Dodatkowo innej przyczyny nieważności umowy można dopatrywać się w sprzeczności tejże umowy z zasadami współżycia społecznego – 58 § 2 k.c. na skutek obciążenia powodów niczym nieograniczonym ryzykiem walutowym. Powodowie jako słabsza strona umowy, działali w zaufaniu do pozwanego Banku i wobec sposobu sformułowania zapisów przedłożonej im do podpisu gotowej umowy nie mieli podstaw do przypuszczeń, że okaże się ona wysoce niekorzystna, gdyż wszelkie konsekwencje związane z ryzykiem walutowym będą obciążać tylko ją, podczas gdy pozwany Bank związanych z tym skutków nie będzie ponosił w ogóle.

W konsekwencji powyższych rozważań, Sąd Apelacyjny na mocy art. 386 § 1 k.p.c. zmienił zaskarżony wyrok w punkcie I i ustalił, że Umowa kredytu na cele mieszkaniowe (...) Nr (...) z dnia 25 lipca 2007 roku zawarta pomiędzy powodami B. G. i J. G. a poprzednikiem prawnym pozwanego (...) Bank Spółką Akcyjną z siedzibą w W. jest nieważna.

Uwzględnienie żądania zgłoszonego jako główne ma to znaczenie, że rozpoznanie żądania ewentualnego staje się bezprzedmiotowe i nie jest wydawane w stosunku do niego żadne orzeczenie. Z tej przyczyny bezprzedmiotowe są powiązane z żądaniem ewentualnym o zapłatę zgłoszone przez pozwanego ewentualne zarzuty potrącenia i zatrzymania.

Następstwem zmiany rozstrzygnięcia Sądu pierwszej instancji jest zmiana postanowienia o kosztach za tę instancję. Strona pozwana przegrała sprawę i winna zwrócić powodom jej koszt – art. 98 § 1 i 3 k.p.c. w postaci kosztu zastępstwa prawnego (§ 2 pkt 6 Rozporządzenia Ministra Sprawiedliwości z dnia 22 października 2015 r. t.j. Dz. U. 2018, poz. 265), opłaty od pozwu oraz opłaty sądowej od pełnomocnictwa.
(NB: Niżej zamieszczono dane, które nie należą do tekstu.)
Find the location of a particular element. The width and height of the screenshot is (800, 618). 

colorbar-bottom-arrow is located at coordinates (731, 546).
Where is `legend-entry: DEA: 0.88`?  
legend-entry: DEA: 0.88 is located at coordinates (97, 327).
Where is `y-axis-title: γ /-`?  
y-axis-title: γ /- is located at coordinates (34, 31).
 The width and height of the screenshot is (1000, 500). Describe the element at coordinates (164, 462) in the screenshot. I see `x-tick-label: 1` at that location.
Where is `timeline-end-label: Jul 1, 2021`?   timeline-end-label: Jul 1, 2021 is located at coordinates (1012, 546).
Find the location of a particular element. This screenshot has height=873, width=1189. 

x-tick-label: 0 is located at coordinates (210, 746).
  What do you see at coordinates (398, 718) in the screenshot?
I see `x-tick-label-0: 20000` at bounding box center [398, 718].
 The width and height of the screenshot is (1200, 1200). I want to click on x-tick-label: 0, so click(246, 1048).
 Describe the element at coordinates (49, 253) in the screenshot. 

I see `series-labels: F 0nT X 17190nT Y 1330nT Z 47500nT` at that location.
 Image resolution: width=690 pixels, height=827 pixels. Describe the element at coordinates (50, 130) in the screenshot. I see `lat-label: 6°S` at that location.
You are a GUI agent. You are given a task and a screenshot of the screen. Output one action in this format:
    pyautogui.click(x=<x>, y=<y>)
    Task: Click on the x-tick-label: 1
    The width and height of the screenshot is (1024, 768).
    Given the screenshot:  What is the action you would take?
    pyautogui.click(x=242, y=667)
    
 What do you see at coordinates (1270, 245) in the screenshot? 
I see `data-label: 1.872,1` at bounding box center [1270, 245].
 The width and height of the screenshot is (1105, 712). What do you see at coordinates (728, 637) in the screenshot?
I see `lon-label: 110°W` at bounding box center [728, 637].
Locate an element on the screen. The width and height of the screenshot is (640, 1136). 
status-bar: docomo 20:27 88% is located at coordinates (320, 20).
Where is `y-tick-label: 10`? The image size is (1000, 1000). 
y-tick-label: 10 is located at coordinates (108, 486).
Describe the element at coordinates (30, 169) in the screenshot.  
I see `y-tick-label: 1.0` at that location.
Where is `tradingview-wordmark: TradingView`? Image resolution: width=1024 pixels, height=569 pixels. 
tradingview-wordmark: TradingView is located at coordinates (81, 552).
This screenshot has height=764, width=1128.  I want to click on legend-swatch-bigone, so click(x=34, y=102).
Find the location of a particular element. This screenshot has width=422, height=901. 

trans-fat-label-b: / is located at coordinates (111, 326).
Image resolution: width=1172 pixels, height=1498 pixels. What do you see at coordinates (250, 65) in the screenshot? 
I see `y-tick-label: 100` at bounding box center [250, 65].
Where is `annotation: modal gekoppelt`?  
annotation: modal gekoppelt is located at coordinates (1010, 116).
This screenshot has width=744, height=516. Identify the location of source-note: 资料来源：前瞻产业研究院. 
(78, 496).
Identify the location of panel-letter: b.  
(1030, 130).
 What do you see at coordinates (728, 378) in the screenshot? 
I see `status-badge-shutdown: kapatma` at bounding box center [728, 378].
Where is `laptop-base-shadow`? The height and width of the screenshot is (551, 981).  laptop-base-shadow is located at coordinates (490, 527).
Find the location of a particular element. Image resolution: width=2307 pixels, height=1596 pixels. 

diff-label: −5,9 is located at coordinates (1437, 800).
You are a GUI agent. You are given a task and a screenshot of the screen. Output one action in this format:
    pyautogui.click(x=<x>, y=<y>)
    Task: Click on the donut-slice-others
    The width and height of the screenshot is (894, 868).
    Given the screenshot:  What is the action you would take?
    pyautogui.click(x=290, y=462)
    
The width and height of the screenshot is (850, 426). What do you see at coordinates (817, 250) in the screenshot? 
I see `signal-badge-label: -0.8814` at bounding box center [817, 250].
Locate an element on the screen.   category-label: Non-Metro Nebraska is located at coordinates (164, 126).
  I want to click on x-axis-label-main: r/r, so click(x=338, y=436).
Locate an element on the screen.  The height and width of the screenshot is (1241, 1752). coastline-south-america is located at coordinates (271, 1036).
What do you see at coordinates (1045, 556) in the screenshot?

O kosztach postępowania apelacyjnego postanowiono na mocy art. 98 § 1 i 3 w zw. z art. 108 § 1 k.p.c. Na koszt tego postępowania składa się koszt zastępstwa prawnego, ustalony na mocy § 1 pkt 6 w zw. z § 10 ust. 1 pkt 2 ww. Rozporządzenia oraz opłata sądowa od apelacji.